By Anupum Pant
If you go to the Wikipedia’s page for a seemingly banal topic “Frequencies,” at the bottom of the page you’ll find a section that says “Line current.” You may want to read through it, but you won’t have to because I’ll tell you what it says, in short…
This section is particularly interesting because it mentions that when sounds are recorded, a very faint hum that you can’t hear unless you magnify the sound, gets recorded with it. This hum comes from the electricity which powers anything, say a plug socket, which was close to the microphone when the sound was getting recorded.

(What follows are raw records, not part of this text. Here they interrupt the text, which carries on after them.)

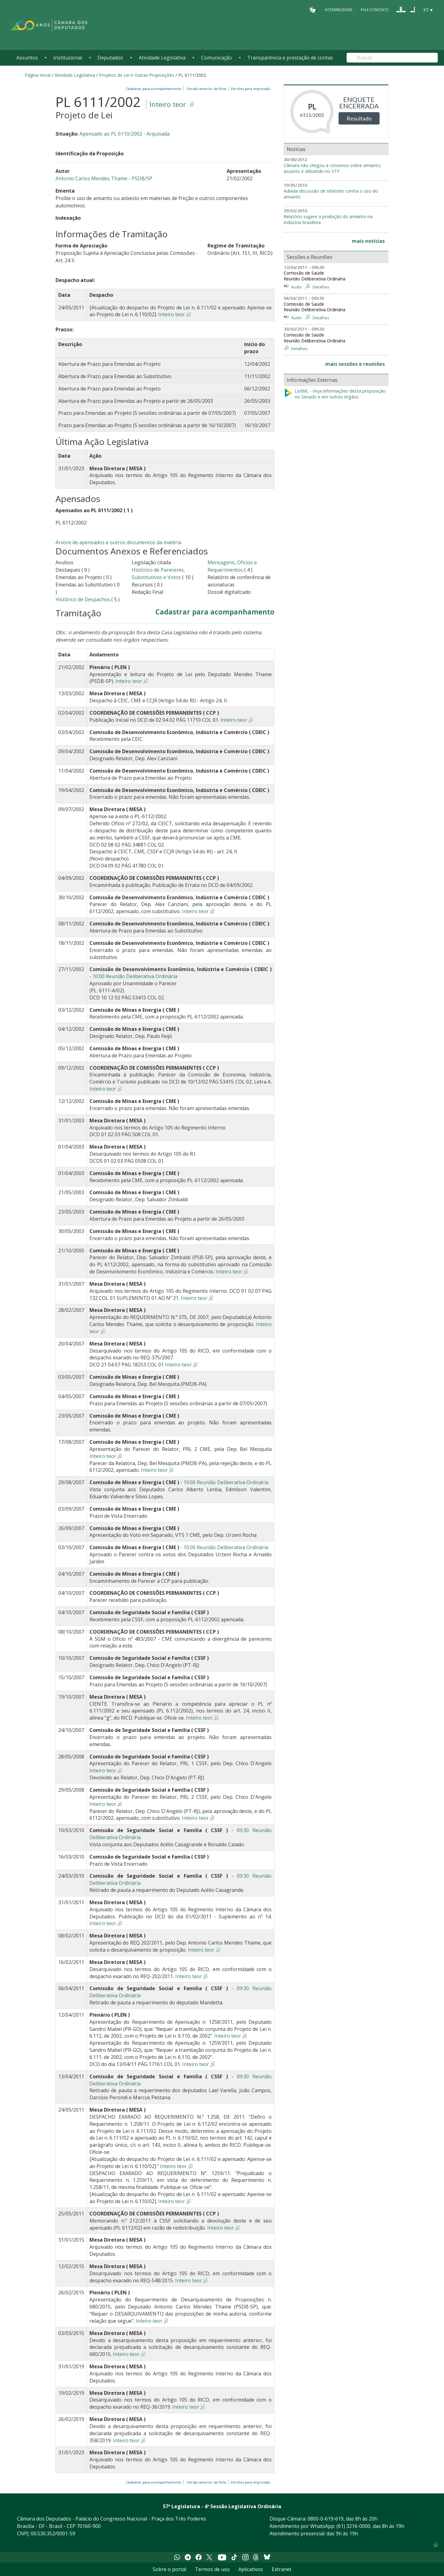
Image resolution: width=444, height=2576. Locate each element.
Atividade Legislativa (162, 57)
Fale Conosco (374, 9)
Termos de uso (212, 2569)
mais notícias (368, 241)
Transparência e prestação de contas (290, 57)
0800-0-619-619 (325, 2518)
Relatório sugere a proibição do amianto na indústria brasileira (328, 219)
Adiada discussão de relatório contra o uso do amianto (331, 194)
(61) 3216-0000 (353, 2526)
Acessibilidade (338, 9)
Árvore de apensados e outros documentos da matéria (118, 542)
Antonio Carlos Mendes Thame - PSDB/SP (104, 178)
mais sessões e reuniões (355, 364)
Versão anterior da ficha (206, 88)
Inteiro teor (168, 104)
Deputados (110, 57)
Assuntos (27, 57)
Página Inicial (38, 75)
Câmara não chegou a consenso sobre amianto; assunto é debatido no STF (332, 168)
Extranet (281, 2569)
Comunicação (216, 57)
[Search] (392, 58)
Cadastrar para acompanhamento (154, 88)
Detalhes (321, 287)
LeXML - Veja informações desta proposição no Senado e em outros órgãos (334, 394)
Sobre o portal (169, 2569)
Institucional (67, 57)
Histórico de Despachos (83, 599)
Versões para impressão (249, 88)
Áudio (296, 287)
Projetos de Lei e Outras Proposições (136, 75)
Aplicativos (250, 2569)
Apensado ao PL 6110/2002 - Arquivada (125, 133)
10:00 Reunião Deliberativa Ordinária (134, 976)
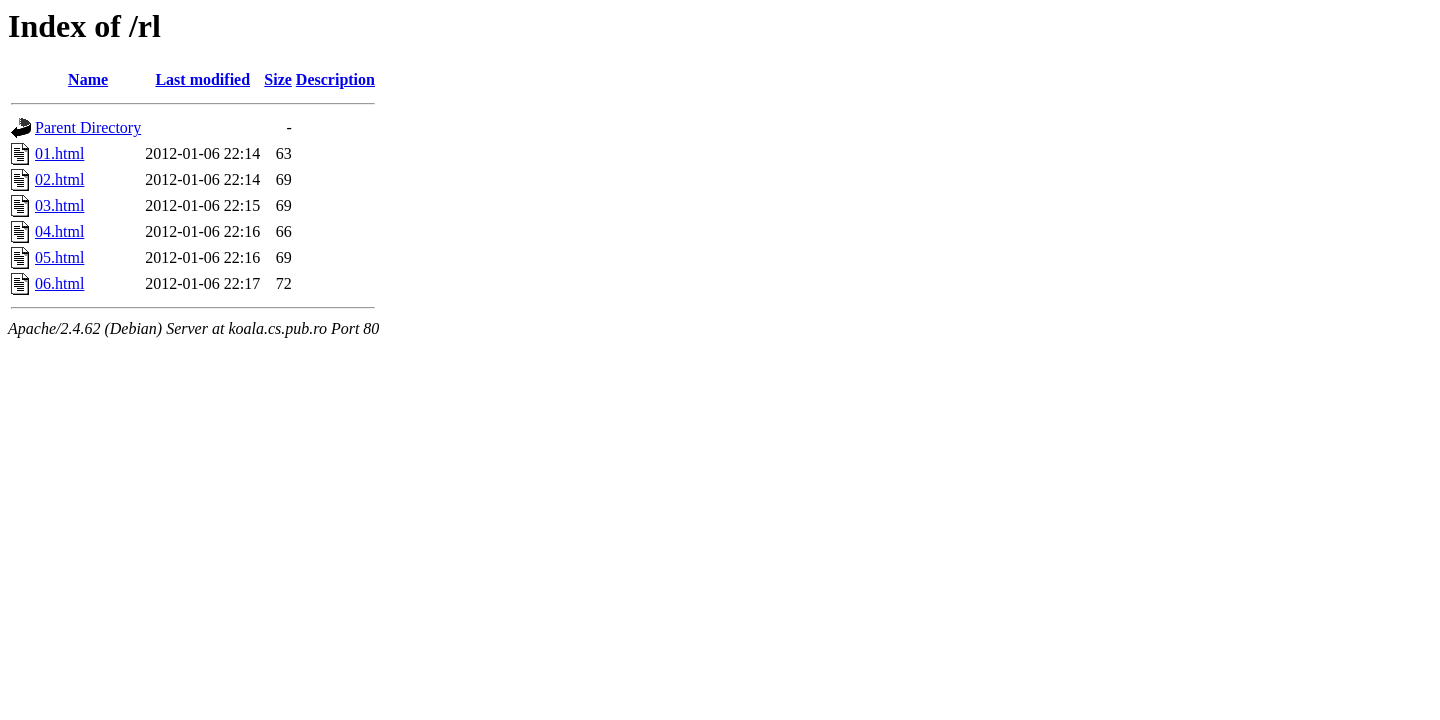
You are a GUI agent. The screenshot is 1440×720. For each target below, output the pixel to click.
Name (88, 79)
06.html (59, 283)
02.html (59, 179)
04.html (59, 231)
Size (278, 79)
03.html (59, 205)
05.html (59, 257)
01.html (59, 153)
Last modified (202, 79)
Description (335, 79)
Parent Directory (88, 127)
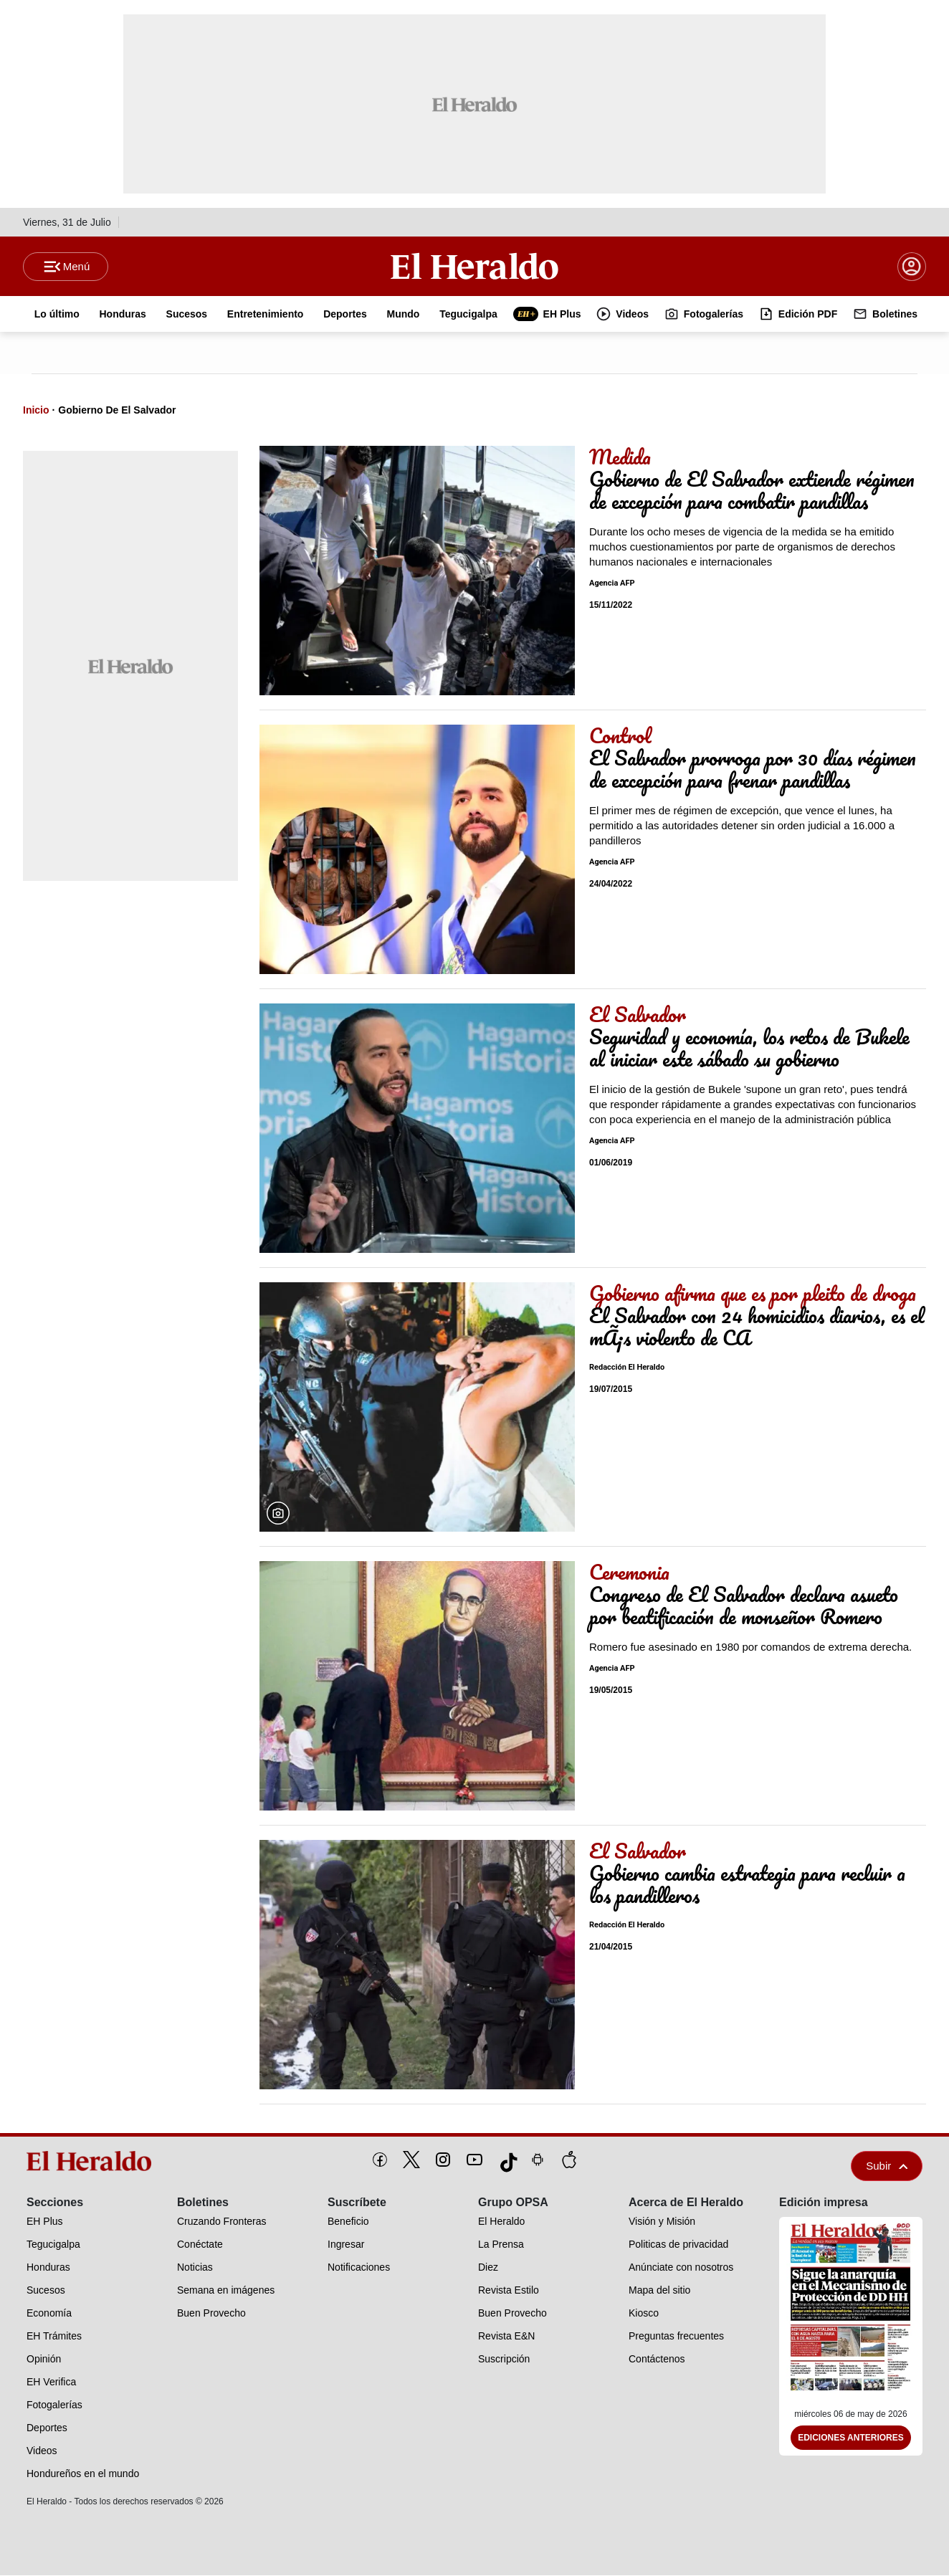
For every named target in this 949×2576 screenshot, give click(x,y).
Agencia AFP (612, 583)
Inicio (36, 410)
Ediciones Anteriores (851, 2438)
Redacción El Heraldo (626, 1368)
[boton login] (911, 266)
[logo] (94, 2162)
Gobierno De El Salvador (117, 410)
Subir (886, 2166)
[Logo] (474, 266)
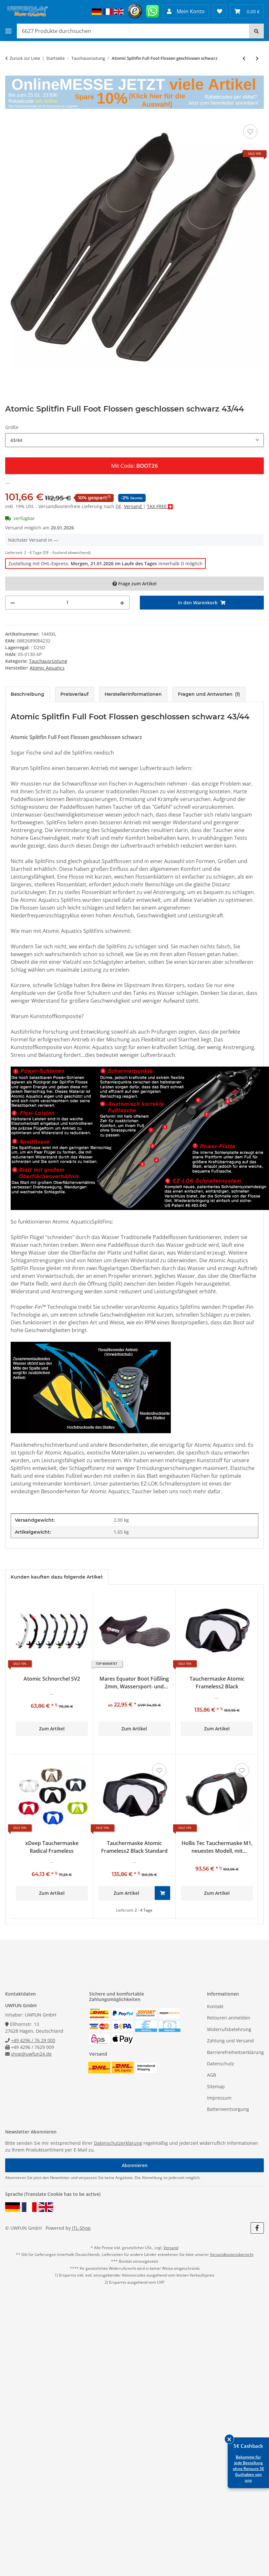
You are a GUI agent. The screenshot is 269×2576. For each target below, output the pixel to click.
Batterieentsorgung (228, 2109)
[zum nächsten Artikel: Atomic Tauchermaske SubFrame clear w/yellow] (257, 58)
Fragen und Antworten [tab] (209, 694)
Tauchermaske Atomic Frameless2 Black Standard (134, 1847)
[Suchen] (256, 31)
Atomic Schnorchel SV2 (52, 1678)
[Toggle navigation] (8, 31)
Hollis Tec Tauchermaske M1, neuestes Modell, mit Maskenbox (217, 1847)
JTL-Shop (81, 2228)
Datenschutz (220, 2063)
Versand (133, 506)
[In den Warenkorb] (202, 603)
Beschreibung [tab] (27, 694)
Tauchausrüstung (48, 661)
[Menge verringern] (12, 602)
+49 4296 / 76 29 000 (33, 2040)
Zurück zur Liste (25, 58)
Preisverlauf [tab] (74, 694)
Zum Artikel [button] (52, 1729)
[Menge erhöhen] (122, 602)
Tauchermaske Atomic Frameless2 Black (217, 1682)
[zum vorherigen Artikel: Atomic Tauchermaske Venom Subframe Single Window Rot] (244, 58)
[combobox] (134, 440)
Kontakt (215, 2006)
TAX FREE (157, 506)
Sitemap (216, 2086)
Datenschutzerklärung (118, 2143)
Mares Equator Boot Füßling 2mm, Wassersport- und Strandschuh (134, 1682)
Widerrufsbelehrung (229, 2029)
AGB (211, 2075)
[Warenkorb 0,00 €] (247, 11)
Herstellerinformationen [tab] (133, 694)
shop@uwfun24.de (31, 2054)
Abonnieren (135, 2165)
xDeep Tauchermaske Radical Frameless (51, 1847)
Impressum (219, 2098)
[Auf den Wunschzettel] (250, 131)
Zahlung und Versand (230, 2041)
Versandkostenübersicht (231, 2254)
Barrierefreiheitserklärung (235, 2052)
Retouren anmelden (228, 2018)
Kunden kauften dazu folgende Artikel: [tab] (57, 1577)
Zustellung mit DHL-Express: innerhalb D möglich (105, 563)
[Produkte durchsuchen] (133, 31)
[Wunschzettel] (219, 11)
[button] (186, 11)
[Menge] (67, 602)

In the American electricity grids, a 50 Hz AC current produces a different hum in the recording than in 60 Hz European grids. So, sounds recorded in America, and sounds recorded in Europe, or other places which use the 60 Hz frequencies, can be distinguished fairly easily by forensic experts. This gives a great power to forensic experts. And a headache to sound engineers who never want a hum being embedded in their audio.
Now, what the WIkipedia page doesn’t tell you is that this hum carries a greater amount of information than just telling the recordings from continents apart. In fact, there’s apparently enough information to almost know the date on which this recording was done.
There exist laboratories around the world, to assist forensic experts with this task of determining the recording date, which have continuously been recording just the hum of electricity for several years now. They study the tiny fluctuations (in the order of thousandth of a hertz) in these frequency and keep an archive of dates and tags. It has been found that patterns in these hum fluctuations have been varying continuously and in a very systematic fashion over the years.
The recordings sent to the forensic experts can use processing to isolate the hum and match it with the hum of a date from the archives. And then a date on which, or at least a rough date, on which the recording was done.